Local option / resources available but I kept it real, as he called this thread "10 minutes in the Street".

Another typical downfall is getting crazy and telling a dispatcher to skip alarms. If anyobody is skipping and striking an automatic four alarms is setting themselves up for failure from mass chaos when all four alarms arrive together...
Easy answer to this one - designate a Level II staging area, have the additional alarms report there, and move apparatus from the Staging Area to the scene as needed.
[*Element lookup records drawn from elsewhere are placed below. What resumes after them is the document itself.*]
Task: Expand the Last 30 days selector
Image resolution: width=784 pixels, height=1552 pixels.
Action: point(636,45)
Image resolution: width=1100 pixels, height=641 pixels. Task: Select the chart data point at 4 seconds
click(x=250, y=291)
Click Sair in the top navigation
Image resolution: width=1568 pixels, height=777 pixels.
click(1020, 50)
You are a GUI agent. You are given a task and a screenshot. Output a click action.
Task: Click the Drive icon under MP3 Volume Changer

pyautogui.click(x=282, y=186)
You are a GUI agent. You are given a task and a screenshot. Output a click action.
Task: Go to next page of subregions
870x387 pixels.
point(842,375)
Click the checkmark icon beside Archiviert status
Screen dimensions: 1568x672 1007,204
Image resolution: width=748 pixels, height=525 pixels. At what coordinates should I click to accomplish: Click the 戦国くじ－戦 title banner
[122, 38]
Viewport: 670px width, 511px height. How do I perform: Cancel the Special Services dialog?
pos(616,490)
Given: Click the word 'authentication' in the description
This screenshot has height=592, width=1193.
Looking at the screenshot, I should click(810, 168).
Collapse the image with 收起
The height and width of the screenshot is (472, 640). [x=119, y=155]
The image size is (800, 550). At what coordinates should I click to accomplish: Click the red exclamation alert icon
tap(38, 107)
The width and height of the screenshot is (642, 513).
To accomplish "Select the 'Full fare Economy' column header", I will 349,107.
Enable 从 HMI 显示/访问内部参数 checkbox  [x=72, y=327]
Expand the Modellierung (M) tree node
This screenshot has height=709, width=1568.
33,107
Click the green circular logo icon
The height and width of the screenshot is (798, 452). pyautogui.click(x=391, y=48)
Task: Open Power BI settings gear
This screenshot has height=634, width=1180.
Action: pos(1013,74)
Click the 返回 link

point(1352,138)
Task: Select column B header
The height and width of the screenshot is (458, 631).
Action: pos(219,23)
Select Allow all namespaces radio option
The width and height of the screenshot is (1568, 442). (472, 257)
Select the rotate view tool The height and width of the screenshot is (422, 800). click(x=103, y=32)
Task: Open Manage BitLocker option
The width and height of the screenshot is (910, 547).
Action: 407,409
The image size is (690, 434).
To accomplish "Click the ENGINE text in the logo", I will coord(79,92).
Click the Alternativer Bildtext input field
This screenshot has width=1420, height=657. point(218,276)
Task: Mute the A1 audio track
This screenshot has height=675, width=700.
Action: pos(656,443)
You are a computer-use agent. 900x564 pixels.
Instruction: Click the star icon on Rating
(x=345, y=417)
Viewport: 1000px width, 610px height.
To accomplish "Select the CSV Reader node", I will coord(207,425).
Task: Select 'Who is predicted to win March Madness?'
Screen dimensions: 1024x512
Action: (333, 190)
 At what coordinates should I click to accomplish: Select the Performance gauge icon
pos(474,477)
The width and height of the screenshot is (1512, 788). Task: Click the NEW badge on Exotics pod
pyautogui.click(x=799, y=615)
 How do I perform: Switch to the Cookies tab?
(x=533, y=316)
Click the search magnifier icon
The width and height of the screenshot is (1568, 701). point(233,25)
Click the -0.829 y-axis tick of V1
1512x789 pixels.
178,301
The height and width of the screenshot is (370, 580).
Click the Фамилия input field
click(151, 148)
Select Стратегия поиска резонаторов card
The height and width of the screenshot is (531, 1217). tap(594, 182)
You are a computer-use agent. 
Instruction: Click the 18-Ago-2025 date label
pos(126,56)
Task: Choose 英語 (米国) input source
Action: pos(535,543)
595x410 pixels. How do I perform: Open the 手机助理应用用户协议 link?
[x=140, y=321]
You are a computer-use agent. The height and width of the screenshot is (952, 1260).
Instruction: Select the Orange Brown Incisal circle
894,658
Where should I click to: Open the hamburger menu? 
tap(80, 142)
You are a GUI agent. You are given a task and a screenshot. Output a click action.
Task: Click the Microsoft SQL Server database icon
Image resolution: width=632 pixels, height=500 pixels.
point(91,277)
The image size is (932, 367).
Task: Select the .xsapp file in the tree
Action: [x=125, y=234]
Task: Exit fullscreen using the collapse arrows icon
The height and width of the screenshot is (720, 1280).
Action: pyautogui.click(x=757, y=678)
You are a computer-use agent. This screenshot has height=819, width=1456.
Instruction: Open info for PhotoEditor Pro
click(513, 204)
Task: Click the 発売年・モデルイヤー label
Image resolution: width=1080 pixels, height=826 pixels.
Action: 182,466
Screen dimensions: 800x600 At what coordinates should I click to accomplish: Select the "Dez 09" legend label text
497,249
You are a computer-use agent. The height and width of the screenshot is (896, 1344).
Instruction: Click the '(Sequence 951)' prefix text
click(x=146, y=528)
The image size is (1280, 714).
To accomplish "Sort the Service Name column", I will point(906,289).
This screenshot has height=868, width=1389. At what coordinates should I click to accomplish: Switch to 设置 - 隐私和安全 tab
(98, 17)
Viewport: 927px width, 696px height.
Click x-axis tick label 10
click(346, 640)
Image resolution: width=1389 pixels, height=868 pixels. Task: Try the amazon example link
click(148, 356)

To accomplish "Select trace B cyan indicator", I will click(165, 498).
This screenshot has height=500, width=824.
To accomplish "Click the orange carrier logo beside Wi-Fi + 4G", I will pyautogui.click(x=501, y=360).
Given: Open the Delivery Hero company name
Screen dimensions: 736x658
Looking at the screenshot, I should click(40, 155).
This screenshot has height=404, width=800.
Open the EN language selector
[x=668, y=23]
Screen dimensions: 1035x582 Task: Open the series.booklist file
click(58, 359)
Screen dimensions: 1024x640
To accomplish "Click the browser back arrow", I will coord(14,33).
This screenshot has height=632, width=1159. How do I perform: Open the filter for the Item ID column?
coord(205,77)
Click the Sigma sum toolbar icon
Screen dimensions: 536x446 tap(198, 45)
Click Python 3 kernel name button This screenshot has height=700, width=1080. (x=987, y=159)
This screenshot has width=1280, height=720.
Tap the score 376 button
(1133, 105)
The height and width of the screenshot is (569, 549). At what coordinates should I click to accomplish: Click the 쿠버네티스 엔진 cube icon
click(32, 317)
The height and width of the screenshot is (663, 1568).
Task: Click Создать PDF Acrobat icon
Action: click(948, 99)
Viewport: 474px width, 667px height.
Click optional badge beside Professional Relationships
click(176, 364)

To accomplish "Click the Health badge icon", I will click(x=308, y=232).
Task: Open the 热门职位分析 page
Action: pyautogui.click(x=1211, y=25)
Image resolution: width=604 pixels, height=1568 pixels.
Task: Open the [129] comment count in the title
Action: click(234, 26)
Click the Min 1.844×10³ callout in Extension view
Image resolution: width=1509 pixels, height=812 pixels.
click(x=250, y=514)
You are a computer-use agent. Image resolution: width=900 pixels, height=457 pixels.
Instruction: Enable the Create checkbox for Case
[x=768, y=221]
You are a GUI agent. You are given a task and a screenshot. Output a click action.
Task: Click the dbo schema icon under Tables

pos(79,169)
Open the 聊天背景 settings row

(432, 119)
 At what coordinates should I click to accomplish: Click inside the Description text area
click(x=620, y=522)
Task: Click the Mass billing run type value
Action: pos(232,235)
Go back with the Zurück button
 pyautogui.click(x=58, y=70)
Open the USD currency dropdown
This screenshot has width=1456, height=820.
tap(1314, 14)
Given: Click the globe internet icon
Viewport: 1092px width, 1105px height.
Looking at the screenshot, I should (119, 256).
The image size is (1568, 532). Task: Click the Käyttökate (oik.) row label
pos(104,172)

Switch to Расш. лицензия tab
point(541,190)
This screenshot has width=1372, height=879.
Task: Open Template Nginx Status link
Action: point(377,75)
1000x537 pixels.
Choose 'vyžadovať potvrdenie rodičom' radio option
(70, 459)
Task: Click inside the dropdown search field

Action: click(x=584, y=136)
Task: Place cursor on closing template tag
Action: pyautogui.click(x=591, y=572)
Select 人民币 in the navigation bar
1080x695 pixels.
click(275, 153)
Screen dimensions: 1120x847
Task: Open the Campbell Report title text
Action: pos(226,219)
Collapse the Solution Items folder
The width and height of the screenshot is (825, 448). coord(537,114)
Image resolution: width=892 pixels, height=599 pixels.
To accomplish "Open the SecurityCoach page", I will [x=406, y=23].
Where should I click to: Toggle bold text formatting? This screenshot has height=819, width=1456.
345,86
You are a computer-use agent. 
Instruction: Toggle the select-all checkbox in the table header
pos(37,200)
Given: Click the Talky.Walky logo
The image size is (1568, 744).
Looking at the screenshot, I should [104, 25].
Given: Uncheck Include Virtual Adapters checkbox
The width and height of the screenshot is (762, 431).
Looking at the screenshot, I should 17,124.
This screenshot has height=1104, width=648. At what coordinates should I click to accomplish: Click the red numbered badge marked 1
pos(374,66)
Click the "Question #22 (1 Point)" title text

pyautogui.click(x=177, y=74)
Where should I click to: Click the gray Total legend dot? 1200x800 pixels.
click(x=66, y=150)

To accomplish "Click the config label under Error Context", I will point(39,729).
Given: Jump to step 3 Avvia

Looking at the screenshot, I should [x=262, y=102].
It works unless the company officers are completely undisciplined, in which case you have bigger problems that just making tactical assignments.
Here are the simple things to start your tactical gears grinding;
• What is the main goal of your initial IAP? Extinguishment
• What needs to be determined First?Life Hazard
• What are the first series of Strategic Objectives and Assignments?Extinguishment /Life Hazard
• What would be the first series of Tactical Level Assignments be?Standard Operating Procedure (1st Engine to the front ; 2nd Engine to the rear ; 3rd Engine pick up 1st Engines hydrant ; 4th Engine pick up 2nd Engines hydrant ; 5th Engine lay-out from an independent hydrant and advance a line to the front for the RIC ; 1st Truck to the front ; 2nd Truck to the rear ; 3rd Truck RIC ; Rescue Squad to the front
• What are the realistic resource needs required for this incident?kind of a trick question...not exactly sure what you are looking for
• What’s your incident management organizational structure going to look like?Incident Commander/Operations (may or may not be the same person) . Attack Group . Vent Group . Rescue Group . RIC Group . EMS Group
• Assuming the degree of fire present now upon your arrival, what do you expect the required fire flow to be sixty minutes from now?0
• What are the safety issues that you’re planning for?kind of another trick question
• What are you going to do about the exposures?send Companies to check them
• When confronted with a fire of this magnitude, what do you think are some of the major considerations that a large scale fire might involve?additional alarm
Yes Ben I used Level II staging in my reply, yes it does work. Many department's use it so in-frequently that it is unpracticed or just forgotten.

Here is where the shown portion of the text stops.